Tennent’s, the brewing outfit that makes Scotland’s eponymous top-selling lager, says currently “pubs tied into deals with particular brewers are disadvantaged as a result”.
Under the new code, which comes into force south of the Border on 26 May, pub tenants will be able to receive detailed tied rent assessments from companies owning 500 or more tied pubs.
They will also be able to request a MRO (market rent only) agreement or take their case to an independent adjudicator.
Tennent’s, owned by Irish drinks company C&C said: “However, despite Westminster’s decisive move on the issue – which has been a hot topic amongst the UK on-trade for over twenty years – the Scottish Government has yet to commit to any action, leaving Scottish pubs without a way to exert the same, or indeed any, control.”

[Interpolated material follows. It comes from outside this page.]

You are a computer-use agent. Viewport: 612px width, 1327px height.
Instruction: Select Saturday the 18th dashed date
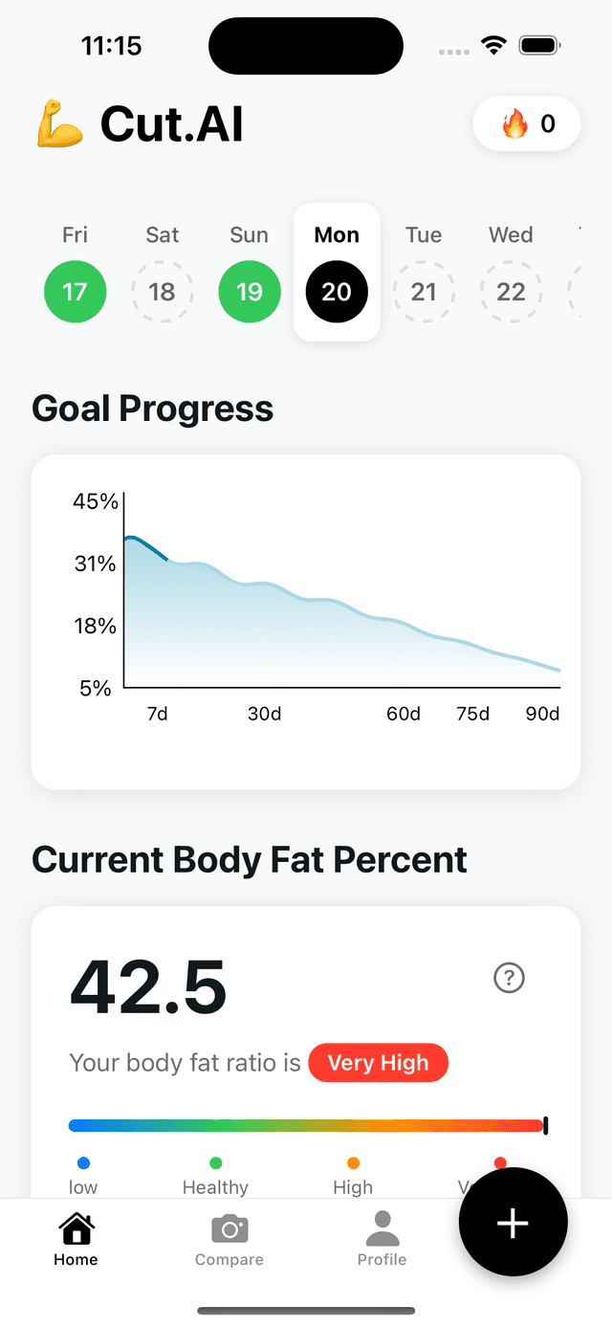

Alan Hay, the on-trade sales director at Tennent’s, part of a coalition of industry names backing change, said: “The on-trade in Scotland has been very vocal on this issue for many, many years.
“We need parity with England and Wales, if not better. Addressing the management of tied pubs is a key step in protecting the overall health of our licensed trade, helping to stop inflated prices and uncompetitive, unfair business.”
Hay added that Holyrood “has stated that they are listening”, but Scottish pub tenants risked getting “left behind”.